■ WHAT TO PRODUCE
Could you output everything from the start of the entries down to the line containing "Put the material", that line included, reproducing it character for character?

* begin *

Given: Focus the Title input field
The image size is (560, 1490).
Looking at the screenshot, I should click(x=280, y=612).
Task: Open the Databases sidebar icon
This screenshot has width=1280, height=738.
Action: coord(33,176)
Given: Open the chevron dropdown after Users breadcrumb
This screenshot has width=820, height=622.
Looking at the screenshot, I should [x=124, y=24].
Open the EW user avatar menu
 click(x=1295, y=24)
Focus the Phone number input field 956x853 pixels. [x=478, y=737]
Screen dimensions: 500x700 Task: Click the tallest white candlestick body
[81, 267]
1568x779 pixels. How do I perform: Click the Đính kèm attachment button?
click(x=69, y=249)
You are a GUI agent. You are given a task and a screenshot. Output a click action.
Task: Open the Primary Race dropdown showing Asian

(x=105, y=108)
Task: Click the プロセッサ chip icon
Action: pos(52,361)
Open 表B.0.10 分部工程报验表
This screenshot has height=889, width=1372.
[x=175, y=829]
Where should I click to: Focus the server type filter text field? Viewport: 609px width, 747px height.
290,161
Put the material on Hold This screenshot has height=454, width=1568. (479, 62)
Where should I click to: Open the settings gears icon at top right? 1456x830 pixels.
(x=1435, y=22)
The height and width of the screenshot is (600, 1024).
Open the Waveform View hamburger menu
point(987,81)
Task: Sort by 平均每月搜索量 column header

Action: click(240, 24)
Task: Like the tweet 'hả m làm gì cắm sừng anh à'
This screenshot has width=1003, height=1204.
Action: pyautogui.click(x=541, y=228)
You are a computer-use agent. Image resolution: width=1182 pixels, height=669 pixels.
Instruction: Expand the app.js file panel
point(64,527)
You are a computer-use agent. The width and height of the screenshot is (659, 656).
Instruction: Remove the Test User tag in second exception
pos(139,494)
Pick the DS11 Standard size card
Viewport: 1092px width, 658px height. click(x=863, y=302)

* end *

■ RESPONSE BELOW
Given: Focus the Title input field
The image size is (560, 1490).
Looking at the screenshot, I should click(x=280, y=612).
Task: Open the Databases sidebar icon
This screenshot has width=1280, height=738.
Action: coord(33,176)
Given: Open the chevron dropdown after Users breadcrumb
This screenshot has width=820, height=622.
Looking at the screenshot, I should [x=124, y=24].
Open the EW user avatar menu
 click(x=1295, y=24)
Focus the Phone number input field 956x853 pixels. [x=478, y=737]
Screen dimensions: 500x700 Task: Click the tallest white candlestick body
[81, 267]
1568x779 pixels. How do I perform: Click the Đính kèm attachment button?
click(x=69, y=249)
You are a GUI agent. You are given a task and a screenshot. Output a click action.
Task: Open the Primary Race dropdown showing Asian

(x=105, y=108)
Task: Click the プロセッサ chip icon
Action: pos(52,361)
Open 表B.0.10 分部工程报验表
This screenshot has height=889, width=1372.
[x=175, y=829]
Where should I click to: Focus the server type filter text field? Viewport: 609px width, 747px height.
290,161
Put the material on Hold This screenshot has height=454, width=1568. (479, 62)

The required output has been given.